Der Bär im Essen
Schlemmen rund um den Säntis: Dank Bärli-Biber, Alpenbitter und anderen ungesunden Dingen ist das ganz leicht. Eine kulinarische Reise zum Berg.
Es gab ihn mal, den Kanton Säntis. Natürlich hatte Napoleon da seine Hände im Spiel, während der Helvetischen Republik hiess der Kanton mit Hauptstadt St. Gallen eben so wie das geografische Merkmal in der Gegend: Säntis. Diesen Bergkanton gab es nur drei Jahre, bis 1801, um genau zu sein. Heute treffen auf dem Gipfel drei Kantone zusammen: Appenzell Ausserrhoden, Appenzell Innerrhoden und St. Gallen. Was diese Geschichtslektion soll? Zum Kulinarischen überleiten. Auf dem Teller beim Säntis-Zmorge oben auf 2502 Metern über Meer ist der Kantönligeist zu spüren. Aber auf positive Art und Weise.
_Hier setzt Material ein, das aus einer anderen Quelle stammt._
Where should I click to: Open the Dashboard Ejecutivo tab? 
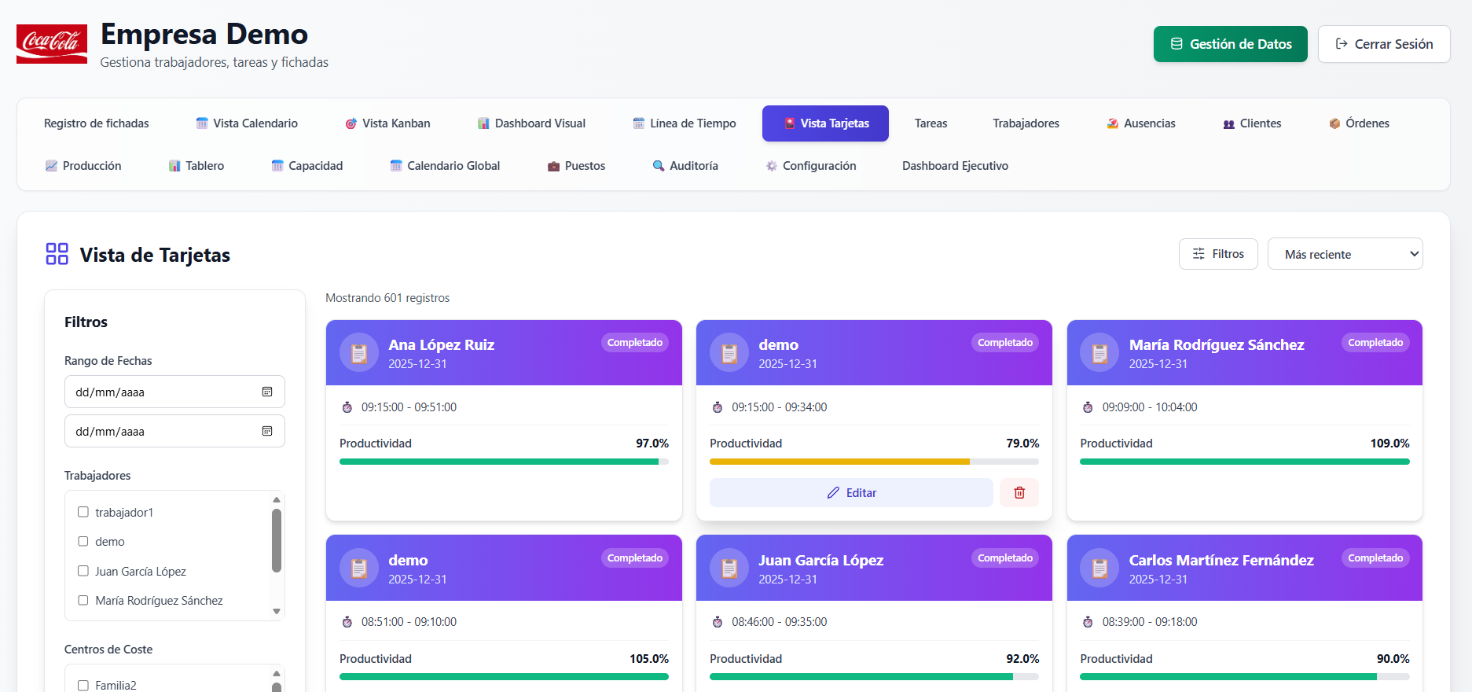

Die Gegend rund um den Säntis weist eine hohe Dichte an Spezialitäten auf – viele mit Kultpotenzial.

Nach 35 langen Jahren: Der alte Dampfkessel bei Appenzeller Alpenbitter im wohlverdienten Ruhestand.

Elegant und energieeffizient: Der neue Schnelldampferzeuger.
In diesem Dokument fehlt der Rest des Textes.